Problem requirements: Every line holding the string "type" is to be copied from the entries below.

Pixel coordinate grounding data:

=== Begin Enclosure ===

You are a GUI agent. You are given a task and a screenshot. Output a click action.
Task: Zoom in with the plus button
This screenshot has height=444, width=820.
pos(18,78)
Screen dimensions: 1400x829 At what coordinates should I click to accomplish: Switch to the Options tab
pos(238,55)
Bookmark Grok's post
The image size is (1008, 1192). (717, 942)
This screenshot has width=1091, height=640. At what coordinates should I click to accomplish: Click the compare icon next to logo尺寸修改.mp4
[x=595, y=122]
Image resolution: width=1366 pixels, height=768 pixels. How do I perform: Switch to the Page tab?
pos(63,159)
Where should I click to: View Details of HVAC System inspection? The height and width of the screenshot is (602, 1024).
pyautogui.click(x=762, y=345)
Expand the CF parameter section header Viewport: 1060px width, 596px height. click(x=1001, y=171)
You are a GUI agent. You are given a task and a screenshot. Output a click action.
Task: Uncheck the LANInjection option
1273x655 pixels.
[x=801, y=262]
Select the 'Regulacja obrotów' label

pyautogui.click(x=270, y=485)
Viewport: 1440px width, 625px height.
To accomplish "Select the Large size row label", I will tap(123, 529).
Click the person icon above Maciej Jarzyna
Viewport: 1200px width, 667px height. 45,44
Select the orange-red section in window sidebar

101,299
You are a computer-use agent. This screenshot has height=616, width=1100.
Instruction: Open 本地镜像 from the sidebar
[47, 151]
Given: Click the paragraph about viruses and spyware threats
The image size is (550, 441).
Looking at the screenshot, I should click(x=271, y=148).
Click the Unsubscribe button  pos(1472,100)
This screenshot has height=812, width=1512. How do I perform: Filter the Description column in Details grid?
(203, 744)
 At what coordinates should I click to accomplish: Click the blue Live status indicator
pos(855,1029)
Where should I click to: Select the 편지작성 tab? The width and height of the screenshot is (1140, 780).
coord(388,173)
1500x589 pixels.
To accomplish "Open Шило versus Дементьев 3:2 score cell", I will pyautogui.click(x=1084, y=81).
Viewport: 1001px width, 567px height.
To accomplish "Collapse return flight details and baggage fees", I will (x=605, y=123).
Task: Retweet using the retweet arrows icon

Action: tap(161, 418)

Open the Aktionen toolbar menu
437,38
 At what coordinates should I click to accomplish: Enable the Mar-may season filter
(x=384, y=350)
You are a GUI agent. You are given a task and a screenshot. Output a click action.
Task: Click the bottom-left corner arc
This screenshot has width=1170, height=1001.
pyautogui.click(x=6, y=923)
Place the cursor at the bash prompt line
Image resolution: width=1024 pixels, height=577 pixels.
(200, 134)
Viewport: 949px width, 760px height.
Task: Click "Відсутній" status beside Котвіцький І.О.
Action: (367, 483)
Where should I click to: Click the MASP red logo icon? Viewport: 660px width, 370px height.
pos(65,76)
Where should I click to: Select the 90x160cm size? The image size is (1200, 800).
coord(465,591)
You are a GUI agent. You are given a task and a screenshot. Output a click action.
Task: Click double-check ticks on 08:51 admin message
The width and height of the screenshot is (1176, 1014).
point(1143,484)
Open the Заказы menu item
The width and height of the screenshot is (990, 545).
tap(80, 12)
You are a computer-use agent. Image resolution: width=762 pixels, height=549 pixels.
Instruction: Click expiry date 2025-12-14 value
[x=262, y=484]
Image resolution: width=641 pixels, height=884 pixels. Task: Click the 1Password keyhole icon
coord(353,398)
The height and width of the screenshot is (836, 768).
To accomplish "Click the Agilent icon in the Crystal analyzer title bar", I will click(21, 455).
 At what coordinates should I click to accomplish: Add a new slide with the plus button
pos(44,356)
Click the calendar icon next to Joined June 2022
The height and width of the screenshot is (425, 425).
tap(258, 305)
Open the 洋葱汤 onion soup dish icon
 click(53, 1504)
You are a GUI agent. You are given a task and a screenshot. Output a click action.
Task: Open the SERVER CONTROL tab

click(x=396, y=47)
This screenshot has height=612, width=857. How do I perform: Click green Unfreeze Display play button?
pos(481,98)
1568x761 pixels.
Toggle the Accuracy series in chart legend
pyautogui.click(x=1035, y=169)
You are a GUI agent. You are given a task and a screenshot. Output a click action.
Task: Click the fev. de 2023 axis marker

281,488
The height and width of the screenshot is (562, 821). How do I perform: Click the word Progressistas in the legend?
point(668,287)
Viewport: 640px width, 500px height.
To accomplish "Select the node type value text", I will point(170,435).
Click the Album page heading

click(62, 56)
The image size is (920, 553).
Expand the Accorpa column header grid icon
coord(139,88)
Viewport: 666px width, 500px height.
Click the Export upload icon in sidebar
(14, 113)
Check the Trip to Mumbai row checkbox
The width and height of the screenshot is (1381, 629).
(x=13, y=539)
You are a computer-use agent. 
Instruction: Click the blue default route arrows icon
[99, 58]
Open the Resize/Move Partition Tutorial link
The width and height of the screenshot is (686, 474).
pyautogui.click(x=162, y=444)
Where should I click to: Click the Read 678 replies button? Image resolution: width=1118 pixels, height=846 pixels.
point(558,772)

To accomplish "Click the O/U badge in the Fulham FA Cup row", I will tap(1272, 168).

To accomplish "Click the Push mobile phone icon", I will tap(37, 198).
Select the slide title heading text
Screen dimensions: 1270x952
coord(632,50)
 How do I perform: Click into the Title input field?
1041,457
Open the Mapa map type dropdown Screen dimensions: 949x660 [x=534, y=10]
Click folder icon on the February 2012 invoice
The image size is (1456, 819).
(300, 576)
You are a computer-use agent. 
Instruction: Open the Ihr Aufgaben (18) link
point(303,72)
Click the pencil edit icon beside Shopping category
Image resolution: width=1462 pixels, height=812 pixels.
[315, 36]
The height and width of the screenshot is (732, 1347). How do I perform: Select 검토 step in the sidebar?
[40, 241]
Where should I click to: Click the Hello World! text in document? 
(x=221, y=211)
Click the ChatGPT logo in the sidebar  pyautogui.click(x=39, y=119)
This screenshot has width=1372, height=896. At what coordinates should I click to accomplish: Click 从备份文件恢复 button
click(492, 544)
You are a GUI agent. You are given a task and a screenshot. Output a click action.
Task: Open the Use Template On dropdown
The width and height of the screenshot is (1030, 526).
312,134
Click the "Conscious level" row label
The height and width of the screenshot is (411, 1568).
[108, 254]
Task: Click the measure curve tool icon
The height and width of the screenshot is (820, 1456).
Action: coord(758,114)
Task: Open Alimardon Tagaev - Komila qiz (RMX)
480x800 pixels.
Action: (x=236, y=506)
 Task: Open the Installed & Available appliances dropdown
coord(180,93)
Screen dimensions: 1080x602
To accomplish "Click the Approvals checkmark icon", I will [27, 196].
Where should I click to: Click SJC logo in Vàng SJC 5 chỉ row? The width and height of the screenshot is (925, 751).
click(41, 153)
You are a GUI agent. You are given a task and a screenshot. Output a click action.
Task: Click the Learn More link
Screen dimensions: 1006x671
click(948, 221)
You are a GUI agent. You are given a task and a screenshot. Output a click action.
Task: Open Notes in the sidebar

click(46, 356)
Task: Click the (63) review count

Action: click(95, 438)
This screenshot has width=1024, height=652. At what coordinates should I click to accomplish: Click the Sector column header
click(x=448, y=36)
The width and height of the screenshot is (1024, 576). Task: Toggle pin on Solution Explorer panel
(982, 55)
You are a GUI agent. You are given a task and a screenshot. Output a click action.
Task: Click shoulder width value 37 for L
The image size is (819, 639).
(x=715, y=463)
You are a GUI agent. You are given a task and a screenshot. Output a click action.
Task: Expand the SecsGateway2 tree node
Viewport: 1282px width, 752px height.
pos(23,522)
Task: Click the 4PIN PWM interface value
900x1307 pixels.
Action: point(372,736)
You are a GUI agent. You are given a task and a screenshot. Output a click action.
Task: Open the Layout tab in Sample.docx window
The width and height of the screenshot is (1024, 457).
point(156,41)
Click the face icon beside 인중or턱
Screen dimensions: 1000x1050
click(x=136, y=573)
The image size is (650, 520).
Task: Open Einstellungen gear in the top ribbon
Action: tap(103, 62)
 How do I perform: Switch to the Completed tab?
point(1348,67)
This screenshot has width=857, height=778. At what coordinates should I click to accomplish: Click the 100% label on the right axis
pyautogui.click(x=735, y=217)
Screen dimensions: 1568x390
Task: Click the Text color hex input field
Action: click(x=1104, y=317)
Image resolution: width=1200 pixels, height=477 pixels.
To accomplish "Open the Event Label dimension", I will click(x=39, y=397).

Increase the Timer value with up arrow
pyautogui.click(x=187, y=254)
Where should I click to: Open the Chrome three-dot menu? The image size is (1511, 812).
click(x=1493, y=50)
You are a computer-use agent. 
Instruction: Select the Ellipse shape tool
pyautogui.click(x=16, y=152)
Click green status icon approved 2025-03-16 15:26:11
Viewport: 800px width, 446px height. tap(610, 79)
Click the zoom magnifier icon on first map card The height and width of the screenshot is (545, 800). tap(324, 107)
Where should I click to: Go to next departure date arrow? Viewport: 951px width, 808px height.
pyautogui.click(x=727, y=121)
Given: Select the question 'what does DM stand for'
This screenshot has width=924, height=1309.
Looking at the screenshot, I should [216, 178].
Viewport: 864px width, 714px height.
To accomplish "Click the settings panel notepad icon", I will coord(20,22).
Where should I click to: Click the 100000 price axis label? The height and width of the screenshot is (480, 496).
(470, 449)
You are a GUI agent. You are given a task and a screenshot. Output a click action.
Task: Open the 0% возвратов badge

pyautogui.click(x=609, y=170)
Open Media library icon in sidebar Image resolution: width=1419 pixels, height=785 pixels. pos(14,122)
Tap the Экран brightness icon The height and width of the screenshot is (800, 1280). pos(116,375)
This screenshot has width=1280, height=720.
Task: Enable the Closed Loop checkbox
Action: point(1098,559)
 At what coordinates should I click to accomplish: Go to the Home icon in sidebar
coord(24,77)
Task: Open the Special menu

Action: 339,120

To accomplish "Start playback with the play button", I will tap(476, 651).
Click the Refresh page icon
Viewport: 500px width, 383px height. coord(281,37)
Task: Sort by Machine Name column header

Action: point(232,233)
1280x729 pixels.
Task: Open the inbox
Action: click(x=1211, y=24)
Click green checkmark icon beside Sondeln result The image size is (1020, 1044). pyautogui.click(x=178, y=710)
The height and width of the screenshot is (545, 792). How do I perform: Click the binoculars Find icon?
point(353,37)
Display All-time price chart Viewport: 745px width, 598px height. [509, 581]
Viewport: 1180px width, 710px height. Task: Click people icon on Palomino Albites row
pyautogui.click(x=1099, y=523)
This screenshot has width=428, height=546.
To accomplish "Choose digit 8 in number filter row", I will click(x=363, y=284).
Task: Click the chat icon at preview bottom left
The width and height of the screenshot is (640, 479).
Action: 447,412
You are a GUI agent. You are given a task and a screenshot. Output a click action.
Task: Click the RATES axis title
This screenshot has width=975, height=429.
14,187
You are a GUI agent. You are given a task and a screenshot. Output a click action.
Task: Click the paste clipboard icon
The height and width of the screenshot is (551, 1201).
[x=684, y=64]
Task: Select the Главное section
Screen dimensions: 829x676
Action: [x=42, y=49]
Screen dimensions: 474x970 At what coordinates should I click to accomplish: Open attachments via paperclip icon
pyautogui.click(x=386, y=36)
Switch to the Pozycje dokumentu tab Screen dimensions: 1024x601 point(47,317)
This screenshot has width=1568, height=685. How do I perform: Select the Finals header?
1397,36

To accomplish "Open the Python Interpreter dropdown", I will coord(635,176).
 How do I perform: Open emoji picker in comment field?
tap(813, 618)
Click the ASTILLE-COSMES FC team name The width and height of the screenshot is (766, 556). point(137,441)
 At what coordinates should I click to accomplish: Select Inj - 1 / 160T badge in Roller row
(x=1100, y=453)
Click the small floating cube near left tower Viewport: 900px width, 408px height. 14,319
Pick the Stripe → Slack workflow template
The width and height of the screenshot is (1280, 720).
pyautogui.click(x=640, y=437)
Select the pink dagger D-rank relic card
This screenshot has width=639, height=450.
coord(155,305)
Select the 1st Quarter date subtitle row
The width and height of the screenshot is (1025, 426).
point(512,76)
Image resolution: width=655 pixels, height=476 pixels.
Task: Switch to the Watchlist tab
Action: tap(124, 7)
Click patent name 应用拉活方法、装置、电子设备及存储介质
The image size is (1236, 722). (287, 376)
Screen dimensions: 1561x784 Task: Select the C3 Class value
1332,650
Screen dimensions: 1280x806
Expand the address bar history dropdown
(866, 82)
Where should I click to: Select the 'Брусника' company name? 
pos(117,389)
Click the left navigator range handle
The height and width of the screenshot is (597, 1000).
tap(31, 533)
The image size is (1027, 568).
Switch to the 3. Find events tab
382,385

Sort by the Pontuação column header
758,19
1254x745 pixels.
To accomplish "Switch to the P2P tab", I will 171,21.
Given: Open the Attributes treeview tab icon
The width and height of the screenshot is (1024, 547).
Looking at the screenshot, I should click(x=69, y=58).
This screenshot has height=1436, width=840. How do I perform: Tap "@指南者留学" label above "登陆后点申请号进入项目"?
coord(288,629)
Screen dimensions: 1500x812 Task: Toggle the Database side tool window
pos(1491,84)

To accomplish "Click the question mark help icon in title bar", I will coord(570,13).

=== End Enclosure ===

Result:
To accomplish "Select the node type value text", I will point(170,435).
Open the Mapa map type dropdown Screen dimensions: 949x660 [x=534, y=10]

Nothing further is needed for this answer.